Tick scalping is a trading strategy where traders seek to profit from minimal price fluctuations by executing a high volume of trades over a short period. At LeveledUpTraders, tick scalping is subject to restrictions due to its potential to disrupt market integrity and lead to manipulative trading practices. These limitations are implemented to uphold a fair, orderly, and transparent trading environment for all participants

Example: A tick scalper employs automated trading algorithms to capitalize on minute price movements in financial instruments. By executing trades at extremely high speeds, they can exploit even the smallest fluctuations, often front-running other market participants and gaining an unfair advantage. The rapid influx of orders and frequent cancellations can put significant pressure on market liquidity, making it difficult for other traders to execute their trades at fair prices. This can lead to distorted market conditions and undermine the integrity of the trading environment.


Grid Trading:

A popular strategy that involves placing multiple buy and sell orders at predetermined price levels above and below the current market price. The goal is to profit from market volatility by capturing small price movements as the market fluctuates up and down.

This strategy doesn't rely on market trends or fundamental analysis; instead, it aims to benefit from natural price swings by automatically executing trades when certain levels are reached

Example

Let’s say a trader sets up a grid on EUR/USD, a popular currency pair, with the following orders:

  • Buy orders: 1.1000, 1.0950, 1.0900

  • Sell orders: 1.1100, 1.1150, 1.1200

At the time of setup, EUR/USD is trading at 1.1000.

  • If the price rises to 1.1100, the trader’s sell order at 1.1100 is executed, making a profit of 100 pips.

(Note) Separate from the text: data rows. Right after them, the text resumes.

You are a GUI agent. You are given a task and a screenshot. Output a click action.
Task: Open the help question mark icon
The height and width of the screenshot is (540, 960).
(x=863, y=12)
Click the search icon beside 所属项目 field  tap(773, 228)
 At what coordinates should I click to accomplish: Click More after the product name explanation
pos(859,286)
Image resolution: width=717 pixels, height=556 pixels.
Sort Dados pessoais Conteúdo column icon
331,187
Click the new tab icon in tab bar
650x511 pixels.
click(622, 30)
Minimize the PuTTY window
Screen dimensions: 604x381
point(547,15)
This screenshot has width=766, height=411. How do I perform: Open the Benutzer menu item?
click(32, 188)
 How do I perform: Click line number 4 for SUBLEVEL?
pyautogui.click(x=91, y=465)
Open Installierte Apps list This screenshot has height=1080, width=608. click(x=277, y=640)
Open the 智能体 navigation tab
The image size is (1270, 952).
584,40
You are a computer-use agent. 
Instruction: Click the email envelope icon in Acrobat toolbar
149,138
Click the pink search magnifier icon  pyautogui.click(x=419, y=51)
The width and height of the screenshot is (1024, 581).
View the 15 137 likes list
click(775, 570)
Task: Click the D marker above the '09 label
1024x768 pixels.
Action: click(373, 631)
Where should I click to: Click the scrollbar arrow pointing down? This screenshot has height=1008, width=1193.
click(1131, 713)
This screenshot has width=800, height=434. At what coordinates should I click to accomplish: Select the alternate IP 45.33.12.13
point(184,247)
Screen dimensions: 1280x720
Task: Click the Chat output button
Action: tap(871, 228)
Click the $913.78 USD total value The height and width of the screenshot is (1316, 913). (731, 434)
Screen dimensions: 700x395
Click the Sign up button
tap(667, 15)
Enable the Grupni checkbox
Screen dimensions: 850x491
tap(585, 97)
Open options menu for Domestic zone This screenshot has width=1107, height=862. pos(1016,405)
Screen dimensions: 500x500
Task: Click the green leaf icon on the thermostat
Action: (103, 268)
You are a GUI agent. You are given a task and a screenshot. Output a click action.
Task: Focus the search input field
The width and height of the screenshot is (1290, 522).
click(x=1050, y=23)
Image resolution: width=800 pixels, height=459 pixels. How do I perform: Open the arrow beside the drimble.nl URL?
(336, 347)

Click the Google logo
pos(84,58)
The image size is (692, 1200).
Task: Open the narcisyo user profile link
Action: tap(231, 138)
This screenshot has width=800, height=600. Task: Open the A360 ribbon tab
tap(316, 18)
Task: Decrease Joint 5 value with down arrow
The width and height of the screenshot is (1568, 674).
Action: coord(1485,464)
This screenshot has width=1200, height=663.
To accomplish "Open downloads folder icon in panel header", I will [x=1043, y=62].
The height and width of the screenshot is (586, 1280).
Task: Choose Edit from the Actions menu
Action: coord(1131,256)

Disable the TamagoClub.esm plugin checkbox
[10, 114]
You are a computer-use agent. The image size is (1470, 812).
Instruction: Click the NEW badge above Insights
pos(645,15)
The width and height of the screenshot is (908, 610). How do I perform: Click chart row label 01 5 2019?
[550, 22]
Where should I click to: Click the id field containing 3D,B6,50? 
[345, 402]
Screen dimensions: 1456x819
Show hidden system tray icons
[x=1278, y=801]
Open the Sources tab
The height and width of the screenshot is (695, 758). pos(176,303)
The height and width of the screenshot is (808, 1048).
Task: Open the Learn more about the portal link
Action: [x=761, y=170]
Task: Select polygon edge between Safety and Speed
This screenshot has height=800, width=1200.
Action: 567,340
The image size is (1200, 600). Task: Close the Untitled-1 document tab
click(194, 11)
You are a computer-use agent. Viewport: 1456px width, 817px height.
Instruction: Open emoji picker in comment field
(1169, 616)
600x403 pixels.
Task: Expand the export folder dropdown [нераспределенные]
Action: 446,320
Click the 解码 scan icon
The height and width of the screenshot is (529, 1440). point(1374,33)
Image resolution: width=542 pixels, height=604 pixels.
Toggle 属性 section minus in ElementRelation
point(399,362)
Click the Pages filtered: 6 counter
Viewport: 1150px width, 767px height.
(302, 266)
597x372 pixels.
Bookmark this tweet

  • If the price then falls to 1.0950, the buy order at 1.0950 is triggered, and if the price rises again, the trader may sell at 1.1100, profiting once more.


Reverse Arbitrage Trading

Reverse arbitrage involves manipulating the prices of assets on different exchanges to create artificial price discrepancies and then profiting from those differences. Unlike traditional arbitrage, where traders exploit genuine price differences, reverse arbitrage manipulates the market to distort prices temporarily for profit.


Group Trading:

This occurs when clients take the same exact trades on multiple accounts under different users. Usually, this shows as the same trades with similar or the same entry prices, times, and lot sizes across multiple accounts on the same assets.


Group Hedging:

In which the same user or different users work together buying an asset on one account and selling the same asset in another, ensuring that they will win either way the market goes, this trading idea is highly prohibited. Any account found to have exhibited this trading style will be terminated without a refund.


Account management:

In which traders use challenge passing services or have people other than themselves trading their accounts. Also, no one is allowed to trade an account other than the owner.



Martingale Strategy:

The Martingale strategy involves doubling the trade size after each loss to recover losses. This approach is prohibited at Leveled Up Traders as it doesn’t reflect real market conditions and poses significant risk to account balance.
Example: A trader doubles the position size after each loss in an attempt to recover from previous trades. This strategy is considered abusive and will result in account termination.